**SHORT EXERCISE**
Copy out each of the following items word for word, line by line, without changing anything.
○ ○ ○
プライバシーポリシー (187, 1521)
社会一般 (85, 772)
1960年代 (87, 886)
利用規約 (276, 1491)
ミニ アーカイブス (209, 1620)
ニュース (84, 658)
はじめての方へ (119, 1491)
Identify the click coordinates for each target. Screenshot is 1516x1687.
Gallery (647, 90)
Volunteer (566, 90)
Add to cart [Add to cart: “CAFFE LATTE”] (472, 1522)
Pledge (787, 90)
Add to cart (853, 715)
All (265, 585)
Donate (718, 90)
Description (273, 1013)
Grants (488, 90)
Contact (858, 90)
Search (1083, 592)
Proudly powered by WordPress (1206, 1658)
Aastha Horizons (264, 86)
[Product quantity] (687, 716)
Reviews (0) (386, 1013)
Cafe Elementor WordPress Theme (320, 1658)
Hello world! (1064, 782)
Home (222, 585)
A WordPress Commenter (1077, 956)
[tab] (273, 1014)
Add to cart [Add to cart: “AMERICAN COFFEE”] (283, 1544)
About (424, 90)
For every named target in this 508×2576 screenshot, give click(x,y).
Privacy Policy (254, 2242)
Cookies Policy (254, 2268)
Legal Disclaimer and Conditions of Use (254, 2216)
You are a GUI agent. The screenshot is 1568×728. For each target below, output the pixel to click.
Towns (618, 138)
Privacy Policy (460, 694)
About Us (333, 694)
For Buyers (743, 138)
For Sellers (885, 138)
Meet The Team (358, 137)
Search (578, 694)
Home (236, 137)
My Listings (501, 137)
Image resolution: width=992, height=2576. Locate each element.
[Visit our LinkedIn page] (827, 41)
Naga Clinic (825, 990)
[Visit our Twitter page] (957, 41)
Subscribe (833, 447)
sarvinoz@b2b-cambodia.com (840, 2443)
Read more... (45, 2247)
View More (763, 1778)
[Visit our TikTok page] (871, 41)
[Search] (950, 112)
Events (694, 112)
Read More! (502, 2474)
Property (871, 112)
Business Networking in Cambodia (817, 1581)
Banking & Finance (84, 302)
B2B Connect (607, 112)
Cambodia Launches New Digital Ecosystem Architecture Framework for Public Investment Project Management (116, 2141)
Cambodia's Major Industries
○ ○ ○
**PROBLEM SOLUTION**
プライバシーポリシー (187, 1521)
社会一般 (85, 772)
1960年代 (87, 886)
利用規約 (276, 1491)
ミニ アーカイブス (209, 1620)
ニュース (84, 658)
はじめての方へ (119, 1491)
Identify the click coordinates for each target. Screenshot is 1516x1687.
Gallery (647, 90)
Volunteer (566, 90)
Add to cart [Add to cart: “CAFFE LATTE”] (472, 1522)
Pledge (787, 90)
Add to cart (853, 715)
All (265, 585)
Donate (718, 90)
Description (273, 1013)
Grants (488, 90)
Contact (858, 90)
Search (1083, 592)
Proudly powered by WordPress (1206, 1658)
Aastha Horizons (264, 86)
[Product quantity] (687, 716)
Reviews (0) (386, 1013)
Cafe Elementor WordPress Theme (320, 1658)
Hello world! (1064, 782)
Home (222, 585)
A WordPress Commenter (1077, 956)
[tab] (273, 1014)
Add to cart [Add to cart: “AMERICAN COFFEE”] (283, 1544)
About (424, 90)
For every named target in this 508×2576 screenshot, give click(x,y).
Privacy Policy (254, 2242)
Cookies Policy (254, 2268)
Legal Disclaimer and Conditions of Use (254, 2216)
You are a GUI agent. The screenshot is 1568×728. For each target below, output the pixel to click.
Towns (618, 138)
Privacy Policy (460, 694)
About Us (333, 694)
For Buyers (743, 138)
For Sellers (885, 138)
Meet The Team (358, 137)
Search (578, 694)
Home (236, 137)
My Listings (501, 137)
Image resolution: width=992, height=2576. Locate each element.
[Visit our LinkedIn page] (827, 41)
Naga Clinic (825, 990)
[Visit our Twitter page] (957, 41)
Subscribe (833, 447)
sarvinoz@b2b-cambodia.com (840, 2443)
Read more... (45, 2247)
View More (763, 1778)
[Visit our TikTok page] (871, 41)
[Search] (950, 112)
Events (694, 112)
Read More! (502, 2474)
Property (871, 112)
Business Networking in Cambodia (817, 1581)
Banking & Finance (84, 302)
B2B Connect (607, 112)
Cambodia Launches New Digital Ecosystem Architecture Framework for Public Investment Project Management (116, 2141)
Cambodia's Major Industries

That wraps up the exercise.